-------- Text segment

Qudos .NET Meetup Newcastle - May 2026
Building Developer Tools That Last - Payments, Cron, and, Open Service - Babatunde Esanju
Most people at the event are developers or engineers and when people are doing this, they are using tools and SDKs like Dapper and MediatR. Other people will have the same kind of pain points, when people had an issue before AI, they went to StackOverflow. Will be talking about PayBridge when dealing with multiple payment gateways to make this easier and CronCraft which was problem with needing a human readable Cron expression to make them easier to understand.
Why Most Developer Tools Fail
Over-engineering where have complex solutions for simple problems, Poor developer experience where there is a steep learning curve driving users away. Lack of focus where are trying to solve everything at once. Core principles for time less tools are to solve real pain points, prioritise developer experience and embrace simplicity - so need to build from frustration not from imagination and make it easier to use.
Real-World Examples
PayBridge is a unified payment gateway where they were trying to create an e-commerce solution so when one system is down you need to use another payment system if there is a problem, they have had to solve multiple times and have different requests and responses to work with so can just use this package.

----------------
-------- Records

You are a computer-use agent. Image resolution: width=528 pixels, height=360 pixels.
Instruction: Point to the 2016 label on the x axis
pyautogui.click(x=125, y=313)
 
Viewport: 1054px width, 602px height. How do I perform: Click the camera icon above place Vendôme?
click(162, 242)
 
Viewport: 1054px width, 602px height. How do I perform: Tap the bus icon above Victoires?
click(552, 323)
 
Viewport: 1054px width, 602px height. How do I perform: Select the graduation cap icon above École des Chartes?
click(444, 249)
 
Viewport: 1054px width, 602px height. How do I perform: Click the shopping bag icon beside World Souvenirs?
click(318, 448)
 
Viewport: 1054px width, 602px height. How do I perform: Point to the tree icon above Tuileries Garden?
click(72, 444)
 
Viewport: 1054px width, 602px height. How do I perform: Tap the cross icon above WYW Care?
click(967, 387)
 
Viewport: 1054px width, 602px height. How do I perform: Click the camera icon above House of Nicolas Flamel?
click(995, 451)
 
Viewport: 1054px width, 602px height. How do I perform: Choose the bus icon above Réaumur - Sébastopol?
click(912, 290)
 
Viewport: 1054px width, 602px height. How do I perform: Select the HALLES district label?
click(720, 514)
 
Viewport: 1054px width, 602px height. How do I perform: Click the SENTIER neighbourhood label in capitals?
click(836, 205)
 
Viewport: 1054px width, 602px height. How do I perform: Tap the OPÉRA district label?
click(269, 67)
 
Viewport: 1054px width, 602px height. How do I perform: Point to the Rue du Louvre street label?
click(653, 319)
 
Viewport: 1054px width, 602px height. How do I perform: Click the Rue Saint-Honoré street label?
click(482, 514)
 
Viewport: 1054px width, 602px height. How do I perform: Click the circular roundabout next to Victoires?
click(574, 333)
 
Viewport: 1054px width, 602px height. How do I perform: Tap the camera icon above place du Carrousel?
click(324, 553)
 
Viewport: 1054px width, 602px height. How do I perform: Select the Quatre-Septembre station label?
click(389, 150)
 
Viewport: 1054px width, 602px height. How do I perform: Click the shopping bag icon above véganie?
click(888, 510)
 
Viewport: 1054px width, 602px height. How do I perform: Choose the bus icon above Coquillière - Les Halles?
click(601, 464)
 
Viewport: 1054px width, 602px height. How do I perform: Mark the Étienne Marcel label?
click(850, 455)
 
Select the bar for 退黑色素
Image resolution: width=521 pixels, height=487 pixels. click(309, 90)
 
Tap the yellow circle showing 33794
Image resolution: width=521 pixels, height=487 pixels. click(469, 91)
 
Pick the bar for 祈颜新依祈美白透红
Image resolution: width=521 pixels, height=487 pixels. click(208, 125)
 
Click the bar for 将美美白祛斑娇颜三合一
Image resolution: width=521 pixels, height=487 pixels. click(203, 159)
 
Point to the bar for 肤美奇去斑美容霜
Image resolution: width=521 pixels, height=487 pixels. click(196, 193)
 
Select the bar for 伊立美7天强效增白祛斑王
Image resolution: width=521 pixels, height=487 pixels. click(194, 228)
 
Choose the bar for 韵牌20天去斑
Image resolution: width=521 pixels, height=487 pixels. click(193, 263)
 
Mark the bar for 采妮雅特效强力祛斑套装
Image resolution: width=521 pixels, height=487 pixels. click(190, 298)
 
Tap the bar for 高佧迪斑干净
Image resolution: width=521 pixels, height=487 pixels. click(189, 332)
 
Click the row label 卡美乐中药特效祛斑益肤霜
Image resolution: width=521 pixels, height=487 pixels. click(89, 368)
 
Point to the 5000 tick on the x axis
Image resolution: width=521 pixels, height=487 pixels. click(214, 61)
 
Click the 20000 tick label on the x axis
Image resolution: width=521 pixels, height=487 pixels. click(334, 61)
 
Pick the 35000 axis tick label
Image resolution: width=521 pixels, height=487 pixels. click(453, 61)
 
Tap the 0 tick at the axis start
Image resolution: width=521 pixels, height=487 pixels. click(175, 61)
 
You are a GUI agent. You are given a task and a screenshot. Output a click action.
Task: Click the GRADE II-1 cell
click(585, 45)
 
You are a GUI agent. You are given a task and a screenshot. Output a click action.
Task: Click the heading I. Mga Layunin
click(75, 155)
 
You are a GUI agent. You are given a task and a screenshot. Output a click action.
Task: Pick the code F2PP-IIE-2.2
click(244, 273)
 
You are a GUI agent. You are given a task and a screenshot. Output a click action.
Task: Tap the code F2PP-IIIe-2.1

----------------

**Check your understanding:**
1 – In the meetup notes, where did people go when they had an issue before AI?
2 – From the meetup notes, return the passage starting at "Qudos .NET Meetup" and ending at "easier to understand.", copied word for word.

**Outputs for the tasks:**
1 – They went to StackOverflow.

2 –
Qudos .NET Meetup Newcastle - May 2026
Building Developer Tools That Last - Payments, Cron, and, Open Service - Babatunde Esanju
Most people at the event are developers or engineers and when people are doing this, they are using tools and SDKs like Dapper and MediatR. Other people will have the same kind of pain points, when people had an issue before AI, they went to StackOverflow. Will be talking about PayBridge when dealing with multiple payment gateways to make this easier and CronCraft which was problem with needing a human readable Cron expression to make them easier to understand.